Tuesday, 3 January 2023

Still Quarrying: Days Of The Faint Line

Monday 12 December and I had 
been coughing from a dry throat for a few days.   I was also a bit sniffly and  falling asleep in the chair more than usual.  I put it down to the kind of cold that many were catching in the restriction-free days were were enjoying. 

But Gabrielle had some symptoms and we decided that as we had a date to be with ‘Breakaway’, the dementia care group in St Paul’s we had better take a Covid test before going amongst that vulnerable group.  


I began the procedure without much thought or fear.  I had always tested negative through the worst of the pandemic and was surely fortified by the six jabs I had received.  But there it was on that wee oblong piece of plastic, the extra line that told me I was positive.  It was faint but the written and spoke word from the people that know told me that that doesn’t matter.  A double line is a double line.  


So an immediate call to Audrey, the myeloma nurse at the Beatson.  She told me  that as someone with a compromised immunity system I would qualify for anti-viral drugs.  She gave me an NHS number to phone.   I had to tell my story as a myeloma sufferer and the drugs would be sent out by courier.   They arrived within hours.  I was assured that bad things may not happen but they might.  So another regimen of pills had to be taken over five days and the course completed even if there were early improvements in my symptoms.  
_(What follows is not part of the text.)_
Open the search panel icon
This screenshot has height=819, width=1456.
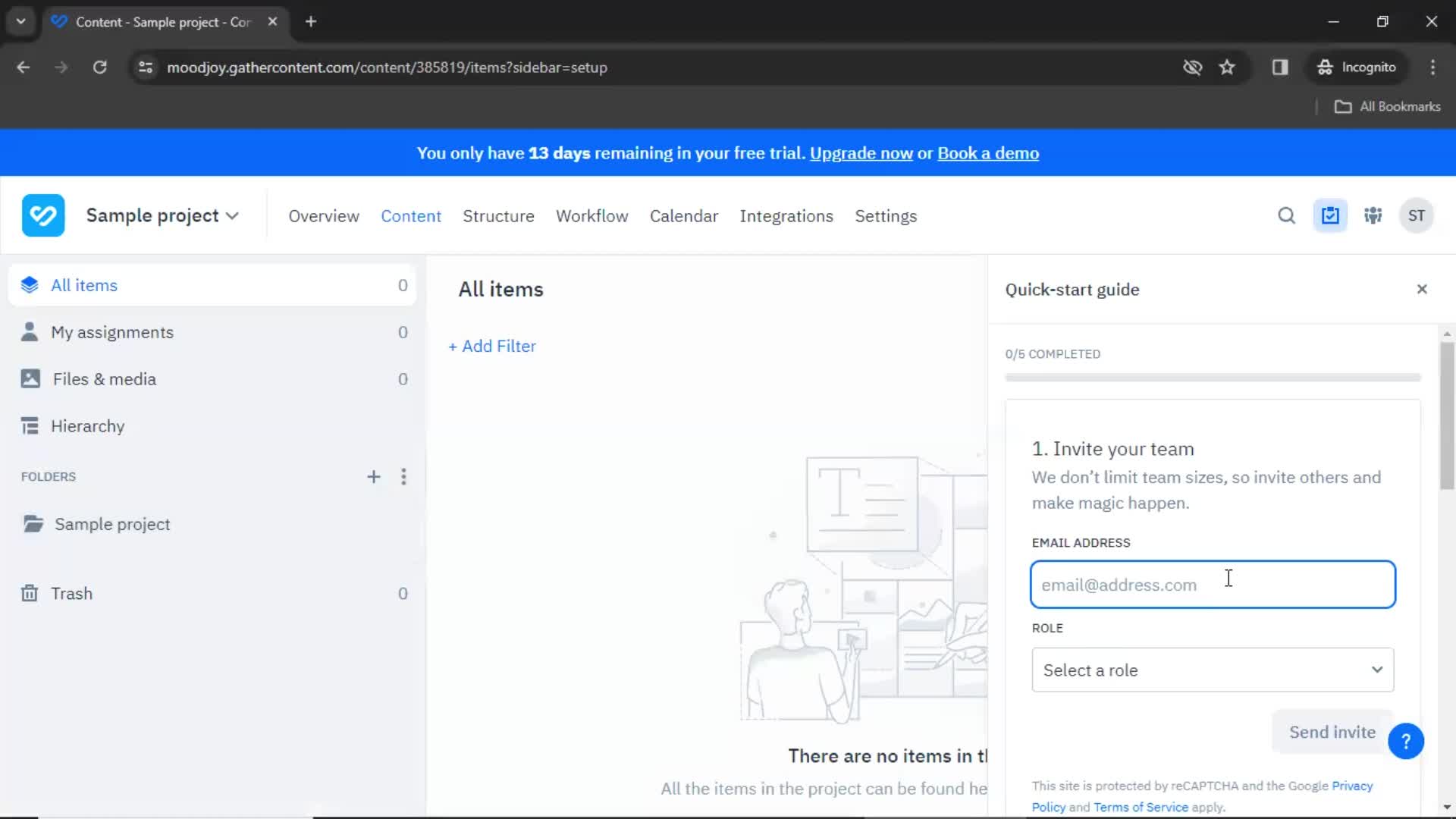click(1286, 215)
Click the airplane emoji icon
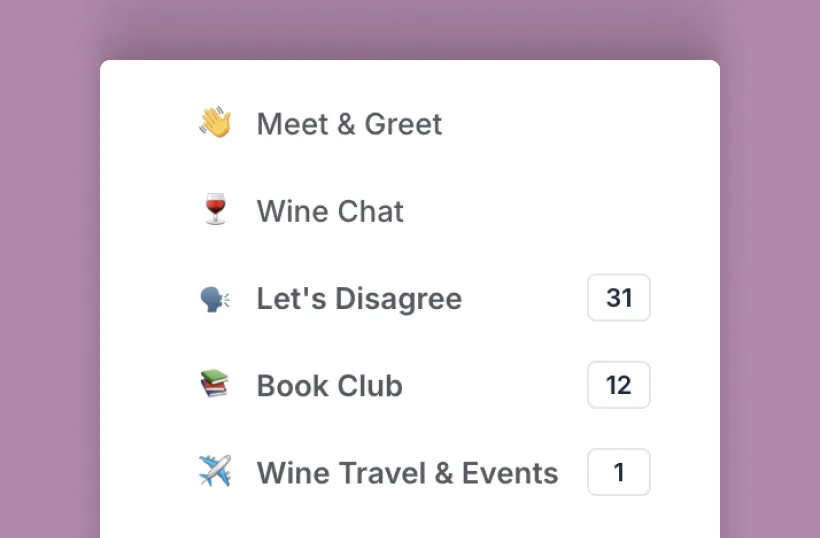820x538 pixels. point(215,472)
By Friday of that week the faint but frightening line had disappeared.  The lady on the NHS advice line had said that hopefully the anti-viral drugs would deal with the symptoms and keep me out of hospital!  I think perhaps that that the Covid bug had been with me for a time before the test and was on the way to burning out.  But the drug did keep the symptoms at bay.   And unbelievably throughout this Gabrielle continued to test negative.  So with a confirmatory negative test on Saturday 17 we were set fair to spend Christmas with the family in Cheltenham.  


In the height of the pandemic I had often half-jokingly said that waiting for the result of a Covid test did wonders for your prayer life.  But that particularly week took me to a new depth.  A new wave of vulnerability swept through me.  You come to terms with living with an incurable disease.  Most of the time you don’t think about it very much.  But now and again the screw tightens and your feel the pressure.  That the way it was in the days of the faint line.  


And you think about the  blog you wrote on 11 December when you emphasised the importance of personal faith in Jesus no matter what circumstances are unfolding.   Well, now was my opportunity to put that into practise, to live that out.  I remembered the final lines I wrote:


‘Let our prayer be that by the end of Advent 2022 there will be a people renewed in their faith, closer to Jesus, confident in His promises, clear with regard to our destiny in Him.’


We too often forget that God’s way of growing a people like this is to lead them through days of challenge in which they will have opportunity to renew faith, become closer to Jesus, find new confidence  in His promises and be more clear in our regard to our destiny in Him.


With everything that was happening I missed out on blogging about the faith of Mary, a traditional  Advent theme.  ‘Greatly troubled’ by her destiny revealed by the angel, with questions in her mind, she was still able to say:


‘I am the Lord’s servant.  May your word to me be fulfilled.’   That was not the end of her questions or, indeed, her suffering.  But through many a day of challenge she trusted the God she knew.